TASK STATEMENT:
Where a line below includes the word "rule", copy that line.

DATA PROVIDED:
******************************
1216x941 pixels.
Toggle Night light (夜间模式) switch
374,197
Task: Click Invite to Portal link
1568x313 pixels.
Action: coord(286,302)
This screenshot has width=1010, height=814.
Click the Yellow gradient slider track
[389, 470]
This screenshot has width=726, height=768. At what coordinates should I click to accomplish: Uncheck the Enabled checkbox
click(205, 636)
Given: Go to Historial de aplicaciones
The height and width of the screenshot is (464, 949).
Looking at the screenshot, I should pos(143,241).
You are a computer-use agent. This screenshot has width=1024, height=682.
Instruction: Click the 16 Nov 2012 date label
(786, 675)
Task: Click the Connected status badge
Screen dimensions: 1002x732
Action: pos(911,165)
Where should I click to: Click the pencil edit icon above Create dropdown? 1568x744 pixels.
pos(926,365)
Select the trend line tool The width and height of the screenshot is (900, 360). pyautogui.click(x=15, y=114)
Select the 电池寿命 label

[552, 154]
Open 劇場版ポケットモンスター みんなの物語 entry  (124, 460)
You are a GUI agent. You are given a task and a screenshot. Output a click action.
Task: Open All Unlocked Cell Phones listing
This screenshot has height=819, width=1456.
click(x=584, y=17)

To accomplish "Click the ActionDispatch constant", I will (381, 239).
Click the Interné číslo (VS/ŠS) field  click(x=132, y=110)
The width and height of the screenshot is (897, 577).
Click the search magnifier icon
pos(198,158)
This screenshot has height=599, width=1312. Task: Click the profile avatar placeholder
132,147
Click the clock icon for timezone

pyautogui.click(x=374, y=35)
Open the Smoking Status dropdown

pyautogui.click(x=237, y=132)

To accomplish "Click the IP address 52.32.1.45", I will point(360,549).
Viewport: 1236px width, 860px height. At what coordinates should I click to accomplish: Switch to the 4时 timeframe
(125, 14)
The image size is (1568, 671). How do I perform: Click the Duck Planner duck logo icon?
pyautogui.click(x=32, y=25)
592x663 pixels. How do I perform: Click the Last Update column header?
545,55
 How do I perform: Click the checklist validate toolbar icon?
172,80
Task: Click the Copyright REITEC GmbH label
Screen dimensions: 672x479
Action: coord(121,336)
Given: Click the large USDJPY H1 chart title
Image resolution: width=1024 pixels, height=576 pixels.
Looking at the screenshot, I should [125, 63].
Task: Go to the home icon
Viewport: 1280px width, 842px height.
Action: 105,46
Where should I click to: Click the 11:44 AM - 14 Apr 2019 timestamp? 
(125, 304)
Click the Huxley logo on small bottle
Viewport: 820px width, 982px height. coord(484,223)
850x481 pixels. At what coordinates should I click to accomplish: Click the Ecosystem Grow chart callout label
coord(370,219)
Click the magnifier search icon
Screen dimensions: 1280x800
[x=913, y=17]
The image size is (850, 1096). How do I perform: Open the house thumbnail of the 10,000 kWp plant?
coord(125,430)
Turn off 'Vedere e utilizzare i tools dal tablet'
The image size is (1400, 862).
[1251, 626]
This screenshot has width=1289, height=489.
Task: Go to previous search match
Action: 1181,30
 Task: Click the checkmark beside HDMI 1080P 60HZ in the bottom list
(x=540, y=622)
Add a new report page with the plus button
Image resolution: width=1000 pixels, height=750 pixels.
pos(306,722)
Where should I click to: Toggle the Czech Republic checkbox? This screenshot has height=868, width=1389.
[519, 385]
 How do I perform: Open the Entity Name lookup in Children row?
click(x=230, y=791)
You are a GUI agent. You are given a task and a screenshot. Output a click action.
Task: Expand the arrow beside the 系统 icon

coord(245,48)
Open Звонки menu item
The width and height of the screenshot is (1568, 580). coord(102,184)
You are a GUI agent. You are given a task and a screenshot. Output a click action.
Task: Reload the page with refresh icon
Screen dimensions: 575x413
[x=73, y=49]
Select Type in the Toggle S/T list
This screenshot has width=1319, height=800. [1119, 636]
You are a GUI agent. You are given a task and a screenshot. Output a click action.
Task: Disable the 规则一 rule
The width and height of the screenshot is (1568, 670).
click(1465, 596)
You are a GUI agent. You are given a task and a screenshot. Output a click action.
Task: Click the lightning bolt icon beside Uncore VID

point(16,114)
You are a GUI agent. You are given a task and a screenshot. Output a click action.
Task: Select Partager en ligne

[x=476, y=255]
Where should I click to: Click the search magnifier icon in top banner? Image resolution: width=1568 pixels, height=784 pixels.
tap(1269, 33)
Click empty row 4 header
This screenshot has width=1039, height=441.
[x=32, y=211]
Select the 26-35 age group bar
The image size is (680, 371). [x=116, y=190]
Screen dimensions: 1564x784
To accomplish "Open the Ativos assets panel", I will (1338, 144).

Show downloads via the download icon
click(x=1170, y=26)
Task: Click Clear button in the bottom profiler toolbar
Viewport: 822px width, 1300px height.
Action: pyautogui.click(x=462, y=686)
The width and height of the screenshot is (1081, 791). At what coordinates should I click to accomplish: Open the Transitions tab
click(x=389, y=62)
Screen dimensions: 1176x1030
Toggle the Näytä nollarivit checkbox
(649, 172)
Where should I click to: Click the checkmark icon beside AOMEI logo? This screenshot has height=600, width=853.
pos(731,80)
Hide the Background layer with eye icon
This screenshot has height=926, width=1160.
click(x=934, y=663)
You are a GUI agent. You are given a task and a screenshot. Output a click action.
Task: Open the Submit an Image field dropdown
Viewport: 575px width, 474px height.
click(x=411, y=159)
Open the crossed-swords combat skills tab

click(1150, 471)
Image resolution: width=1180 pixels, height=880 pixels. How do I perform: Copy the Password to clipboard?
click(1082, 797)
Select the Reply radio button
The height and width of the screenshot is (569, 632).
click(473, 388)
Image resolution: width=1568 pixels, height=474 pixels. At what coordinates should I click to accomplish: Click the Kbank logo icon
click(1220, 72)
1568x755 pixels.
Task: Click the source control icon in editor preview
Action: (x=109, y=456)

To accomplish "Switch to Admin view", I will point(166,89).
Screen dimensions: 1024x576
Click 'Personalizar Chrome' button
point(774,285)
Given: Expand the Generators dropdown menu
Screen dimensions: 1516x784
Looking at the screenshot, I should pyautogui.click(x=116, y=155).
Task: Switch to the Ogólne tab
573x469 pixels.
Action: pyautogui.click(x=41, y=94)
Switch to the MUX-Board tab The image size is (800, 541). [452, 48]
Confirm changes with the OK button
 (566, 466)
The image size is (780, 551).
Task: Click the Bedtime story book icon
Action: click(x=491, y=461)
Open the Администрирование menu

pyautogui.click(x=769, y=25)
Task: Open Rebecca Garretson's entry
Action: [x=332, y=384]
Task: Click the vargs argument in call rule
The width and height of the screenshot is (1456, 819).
******************************
REPLY:
Task: Disable the 规则一 rule
Task: Click the vargs argument in call rule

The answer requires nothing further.